Se trata de nueve personajes protagónicos –y esto explica la extensión de la novela, que supera las seiscientas páginas– unidos por el hecho de estar relacionados en mayor o menor medida con el episodio de violencia. Patria se abre con el personaje de Bittori, viuda del Txato, de vuelta en el pueblo (del que se había ido, siguiendo la voluntad de sus hijos, Nerea y Xabier, “para perder de vista la acera donde mataron a su marido y para no seguir aguantando las miradas torvas de los vecinos”). Ese mismo día, Eta declara el abandono de las armas. De esta forma se da un enclave histórico preciso, pero Patria envuelve una cronología que, mediante saltos temporales, se extiende a lo largo de tres décadas de la historia del pueblo vasco, apuntando en su centro las rupturas dramáticas y las evoluciones que experimentan las familias, fracturadas en sus mismos cimientos por el fanatismo político y el miedo.
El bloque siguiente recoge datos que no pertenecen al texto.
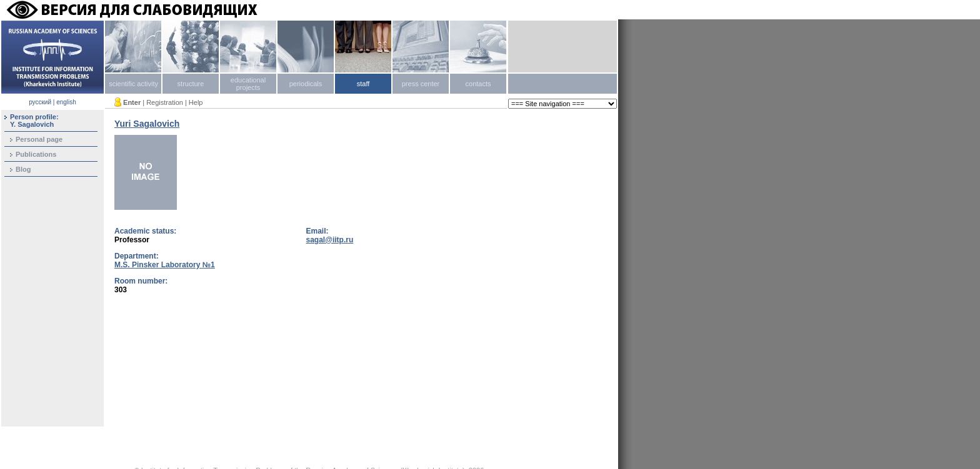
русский (40, 102)
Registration (164, 102)
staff (363, 84)
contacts (478, 84)
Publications (36, 154)
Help (196, 102)
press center (421, 84)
A medida que avanza la historia, los perfiles de los personajes asumen espesor. Por sólo destacar a algunos: están la ya mencionada Bittori con su abismo de melancolía luego del asesinato de su marido, y Nerea, su hija (en cierto modo la “descarriada”), con la que tiene desavenencias por no haber estado para el entierro de su padre; Miren y Joxian, los padres del joven miembro de Eta, que expresan, cada uno a su manera, diversas formas de afrontar la ausencia de su hijo presidiario: la primera se vuelve intolerante y con una tendencia a defender posturas extremistas, el segundo dedica su tiempo al cultivo de su huerta. El rol de la Iglesia Católica encarnado por el cura don Serapio merecería un capítulo aparte.
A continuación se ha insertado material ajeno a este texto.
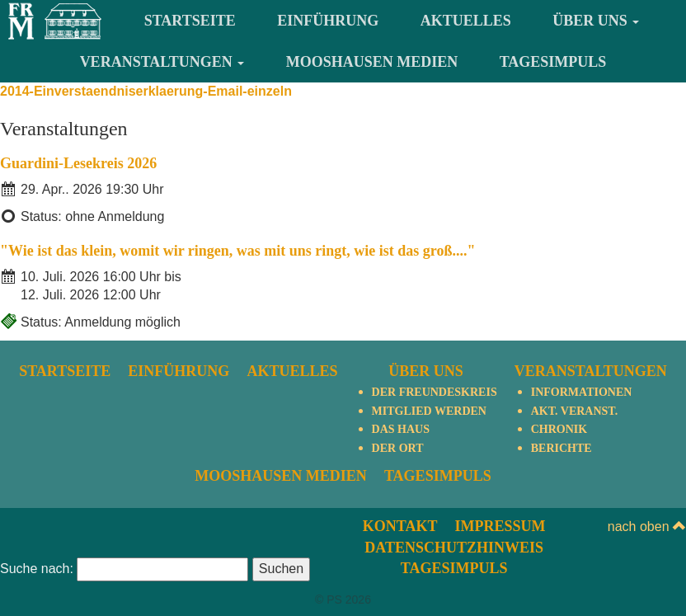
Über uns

Mediante un centenar de capítulos cortos, la narración vuelve una y otra vez, desde diferentes puntos de vista, a algunos centros nucleares sobre los que gravita el argumento. Expresa el autor en una entrevista realizada por Iñaki Gabilondo: “Lo que yo he pretendido ha sido hacer un dibujo general, en el que estuvieran todos los actores. (…) Es evidente que no hay víctimas si no hay agresores, y yo he querido introducir a unos y otros, pero no reducidos a unos recipientes llenos de ideas o de tesis, a mí lo que me interesa es la condición humana”. El registro pasa, a través de modulaciones sutiles o fracturas, del discurso indirecto libre al traslado de la voz de los personajes, y va articulando modos de vivir la experiencia del dolor con una impronta que resulta próxima. El estilo inscribe una sintaxis que viene de la oralidad: los personajes conversan y monologan, se pierden en discusiones efusivas o se interrumpen por la indignación, dejando el sentido del enunciado inconcluso. Hay un marcado interés por recoger usos y modismos de la lengua, puesto que este es otro de los niveles en los que se desarrolla el conflicto.
Un libro que, sin dejar de ser ficción, establece un diálogo urgente con una coyuntura política muy concreta, insertándose así en un debate más amplio que mueve a recepciones acaloradas en su país. En ese cruce en permanente tensión entre literatura y política, da la sensación de que ciertos giros argumentales que introduce el autor hacia el final –y que conducen a una resolución casi axiomática de todas las líneas de acción– terminan por bajar notoriamente el nivel de la novela. Sin mencionar que el lector que no esté del todo al tanto de la actualidad del asunto posiblemente sienta que se le escapan referencias y sobreentendidos que son sustanciales para captar el sentido profundo de la novela.